▶ **Given text**:
::::
Does my RE rock, or suck?

Sat Jul 10 13:49:33 EDT 2004

Thanks for responses Gustavo.  That's most of what I need to
know.

Gustavo Niemeyer wrote:
[...]
 > Given the context (person names), your worst case will probably be
 > failing every name.

The names were just for demo.  The actual application is to
match resource paths with the most-specific handler.

[...]
 > It looks like a sane use of regular expressions.

Since it's not obviously insane, I'll include the code below,
in case anyone else wants to use it or QA it for free.

--Bryan

"""
     The Problem:  We're given a set of "start strings".  Later
     we'll be called (many times) with a "path string", and we
     need to find the longest of the start strings that is a
     prefix of the given path string.

     Method: Build a Python regular expression (RE) from the
     start strings, such that re.search(path) will match the
     desired prefix.  The RE has no loop-like things, and never
     has two branches beginning with the same character.
     Searching should be fast in all cases.

"""

import re

def build_prefix_re(str_list):
     """ Given a sequence of strings, return a compiled RE such
     that build_prefix_re(str_list).search(x) will match the
     longest string in str_list that is a prefix of x.
     """

     def trie_insert(map, str):
         if str:
             submap = map.setdefault(str[0], {})
             trie_insert(submap, str[1:])
         else:
             map[""] = {}

     def sequentialize(map, lst):
         if map:
             keys = map.keys()
             #  Order so that longer matches are first
             keys.sort()
             keys.reverse()
::::
▶ **Set exercise 1**:
Answer these from the prefix-matching post:
(a) What is the actual application for the code, according to Bryan?
(b) Which method of the compiled RE is called with a path to match the desired prefix?
(c) In sequentialize, which two calls are made on keys so that longer matches come first?
▶ **Set exercise 2**: Repeat the stretch of the prefix-matching post from "Does my RE rock, or" through "the most-specific handler.".
▶ **Set exercise 3**: Carry on the prefix-matching post's code from the point where it stops.
The listing after this point is separate material, unrelated to the prefix-matching post.

▶ **Collected data**:
::::
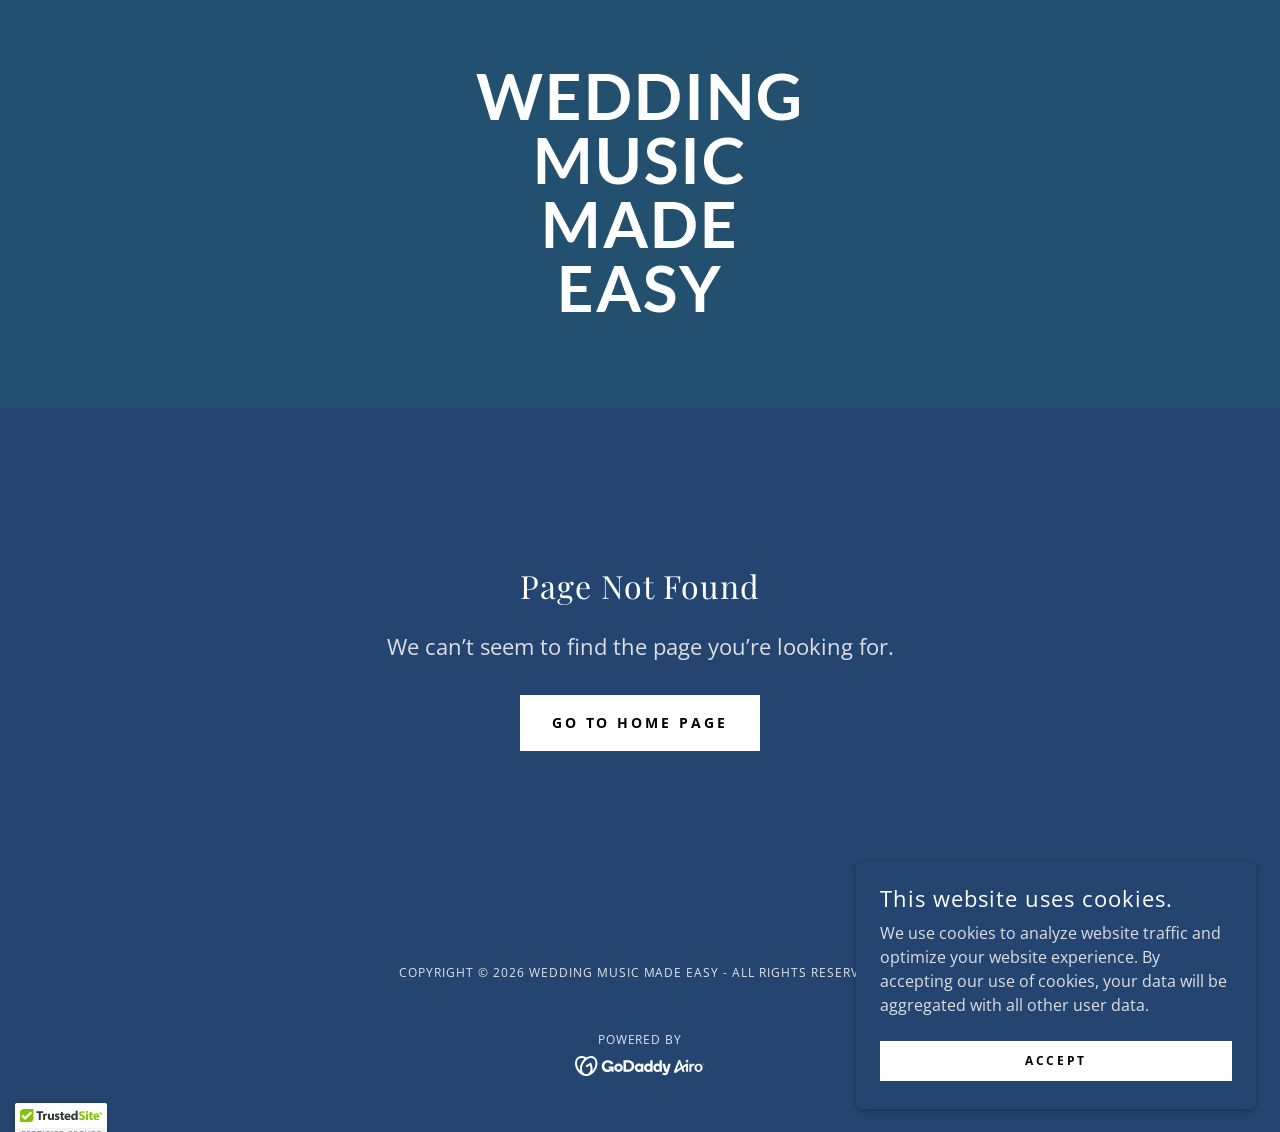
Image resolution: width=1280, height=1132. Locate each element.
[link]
::::
▶ **Written answer 1**:
(a) Matching resource paths with the most-specific handler.
(b) search
(c) keys.sort() and then keys.reverse()

▶ **Written answer 2**:
Does my RE rock, or suck?

Sat Jul 10 13:49:33 EDT 2004

Thanks for responses Gustavo.  That's most of what I need to
know.

Gustavo Niemeyer wrote:
[...]
 > Given the context (person names), your worst case will probably be
 > failing every name.

The names were just for demo.  The actual application is to
match resource paths with the most-specific handler.

▶ **Written answer 3**:
             lst.append('(?:')
             seperator = ''
             for key in keys:
                 lst.append(seperator + re.escape(key))
                 submap = map[key]
                 while len(submap) == 1:
                     #  While follow-set is singleton, condense.
                     key = submap.keys()[0]
                     submap = submap[key]
                     lst.append(re.escape(key))
                 sequentialize(submap, lst)
                 seperator = '|'
             lst.append(')')

     map = {}
     for str in str_list:
         trie_insert(map, str)
     lst = ['^']
     sequentialize(map, lst)
     re_str = "".join(lst)
     # print "Prefix finding RE is: '%s'\n" % re_str
     return re.compile(re_str)

if __name__ == '__main__':
     slist = ["a.b/cde/fg", "bchij", "bivwd", "cdj", "cdjwv", "cdjxi"]
     prematcher = build_prefix_re(slist)
     for str in slist:
         match = prematcher.search(str)
         assert(match.group(0) == str)
         s = str + 'extraneous'
         match = prematcher.search(s)
         assert(match.group(0) == str)
     for str in ('', 'cd', 'bb', 'cdi', 'xbchij', 'bchiij'):
         match = prematcher.search(str)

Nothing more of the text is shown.